This would mean that an average daily rate for the delayed preliminaries ascertained from the contractor’s running costs during the period of actual delay would not be the correct approach to quantify delay costs if the above scenario in figure 2, or similar, applies.


However, where the duration of the project is longer, say for several years, then it may be the case that most of the time-related preliminaries resources are on site during the period of actual delay and have also been delayed for the same period as the period of actual delay (see periods D1 and D2 in figures 4, 5 and 6). In these circumstances, a daily delay rate ascertained from the time-related resource costs incurred by reference to the period of actual delay would probably be the most appropriate approach to quantify delay cost entitlement.   


The following explanation, by reference to figures 3 to 6 below, illustrates why it is important to isolate the delay event at the time it occurs and not during the period of overrun.

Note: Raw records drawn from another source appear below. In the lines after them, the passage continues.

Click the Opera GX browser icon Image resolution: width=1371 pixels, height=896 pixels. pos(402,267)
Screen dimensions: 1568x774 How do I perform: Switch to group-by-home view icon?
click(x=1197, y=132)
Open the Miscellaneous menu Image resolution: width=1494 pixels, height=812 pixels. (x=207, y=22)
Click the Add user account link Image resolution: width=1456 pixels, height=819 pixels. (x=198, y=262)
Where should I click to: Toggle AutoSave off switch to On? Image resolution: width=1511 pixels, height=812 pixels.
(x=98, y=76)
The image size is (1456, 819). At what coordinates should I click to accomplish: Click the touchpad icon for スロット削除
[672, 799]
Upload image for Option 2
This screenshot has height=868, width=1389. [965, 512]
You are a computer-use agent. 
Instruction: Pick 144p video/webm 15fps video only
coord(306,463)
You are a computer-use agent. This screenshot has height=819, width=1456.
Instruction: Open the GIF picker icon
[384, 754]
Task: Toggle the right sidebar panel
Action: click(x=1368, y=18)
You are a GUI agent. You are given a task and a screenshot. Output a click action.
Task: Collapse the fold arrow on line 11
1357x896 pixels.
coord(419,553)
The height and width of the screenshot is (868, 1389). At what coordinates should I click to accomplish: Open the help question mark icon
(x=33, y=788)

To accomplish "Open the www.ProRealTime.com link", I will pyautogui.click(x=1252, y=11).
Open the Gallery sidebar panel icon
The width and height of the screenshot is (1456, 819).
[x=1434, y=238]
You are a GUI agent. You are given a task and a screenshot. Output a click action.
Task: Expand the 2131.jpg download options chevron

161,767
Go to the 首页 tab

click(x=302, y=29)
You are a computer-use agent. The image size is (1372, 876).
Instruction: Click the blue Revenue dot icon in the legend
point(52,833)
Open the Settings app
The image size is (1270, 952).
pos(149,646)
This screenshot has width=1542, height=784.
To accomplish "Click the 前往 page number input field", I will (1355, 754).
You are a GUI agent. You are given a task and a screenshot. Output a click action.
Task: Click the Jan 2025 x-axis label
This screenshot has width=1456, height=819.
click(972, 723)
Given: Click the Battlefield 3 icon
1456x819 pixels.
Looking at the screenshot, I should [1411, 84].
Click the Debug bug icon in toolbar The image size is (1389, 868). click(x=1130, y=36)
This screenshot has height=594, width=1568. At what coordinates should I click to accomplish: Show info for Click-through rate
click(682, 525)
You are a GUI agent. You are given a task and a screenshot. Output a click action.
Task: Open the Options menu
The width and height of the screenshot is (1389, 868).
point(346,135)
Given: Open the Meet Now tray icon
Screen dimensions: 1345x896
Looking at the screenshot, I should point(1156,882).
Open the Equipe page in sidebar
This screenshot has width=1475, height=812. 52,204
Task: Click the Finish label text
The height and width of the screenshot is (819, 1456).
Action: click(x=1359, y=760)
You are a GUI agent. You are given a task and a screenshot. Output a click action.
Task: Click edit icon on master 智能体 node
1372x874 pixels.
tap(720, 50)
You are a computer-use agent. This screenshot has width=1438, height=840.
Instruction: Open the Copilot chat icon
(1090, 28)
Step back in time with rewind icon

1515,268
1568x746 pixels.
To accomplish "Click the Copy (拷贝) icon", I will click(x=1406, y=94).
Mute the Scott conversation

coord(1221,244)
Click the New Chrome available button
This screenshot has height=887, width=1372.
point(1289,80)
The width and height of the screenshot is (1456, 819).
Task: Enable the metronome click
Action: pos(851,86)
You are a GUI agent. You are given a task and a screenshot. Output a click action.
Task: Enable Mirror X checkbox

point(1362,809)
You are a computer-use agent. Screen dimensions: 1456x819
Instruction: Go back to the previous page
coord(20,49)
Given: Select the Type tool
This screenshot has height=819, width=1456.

Also, to illustrate why quantifying and claiming the contractor’s time-related costs incurred during the period of overrun may result in an under recovery (unless the delay occurs during the period of overrun), the example in figures 3 to 6 helps to illustrate that not only could the overall time-related costs during the period of overrun be less than during the period of actual delay, but they may also be costs in relation to activities / resources that bear partly or substantially (depending on the project) no relation to the activities / resources that were actually impacted by the delay.


Figure 3 below is the baseline program for the construction of a building (substantially simplified for illustrative purposes).


Figure 3: Preliminaries: Period of Delay for Cost Assessment: Baseline Program


Suppose an employer caused delay occurs when the substructure works are progressing, and that activity is on the critical path. The substructure delay (D1 in figure 4 below) delays the project by three weeks. Other than causing all work to be delayed for three weeks, there are no other delays occurring until D2, the contractor’s cost profile therefore being the same as planned, but moved back by three weeks.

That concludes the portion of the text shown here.